An appointment may be made with the client where necessary for clarification
purposes.
The NPP provide that in certain circumstances OSA Group may deny access to
information and/or refuse to correct information held. If a request is denied, OSA
Group will explain this decision in writing by reference to The Privacy Amendment
(Private Sector Act) 2000 and the NPP.
Identifiers
OSA Group will not use as its own identifier for a client the identifier assigned by a
third party agency.
Anonymity
Where it is lawful and practicable, OSA Group will not require individuals to identify
themselves when entering into transactions with OSA Group. Furthermore,
individuals may decline to provide personal or sensitive information to their
Counsellor or Consultant. Individuals will be made aware that retaining anonymity
may in some cases, impact the nature of service delivery.
Transborder Data Flow
OSA Group undertakes not to transfer personal information about a client to another
person in a foreign country that is not subject to a comparable privacy scheme
(except with the client’s consent).
Complaints Procedure
Concerns about any aspect of the management of personal information should be
directed initially to the Privacy Officer in the relevant OSA Group state office.

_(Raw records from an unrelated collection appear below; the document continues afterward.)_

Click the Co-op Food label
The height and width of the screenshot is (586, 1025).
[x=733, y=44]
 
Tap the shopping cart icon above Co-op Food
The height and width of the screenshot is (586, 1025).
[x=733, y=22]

Complaints will be managed by the existing Service Incident and Customer
Complaint protocols.
Where clients are dissatisfied with any decision made by OSA Group, they will be
informed in writing that the matter can be referred to the National Privacy
Commissioner.
The National Privacy Commissioner can be contacted by writing to:
The Director of Complaints
Office of the Federal Privacy Commissioner
GPO Box 5218
SYDNEY NSW 1042
Or by telephoning 1300 363 992
Authority
Authorised by the Chief Executive Officer.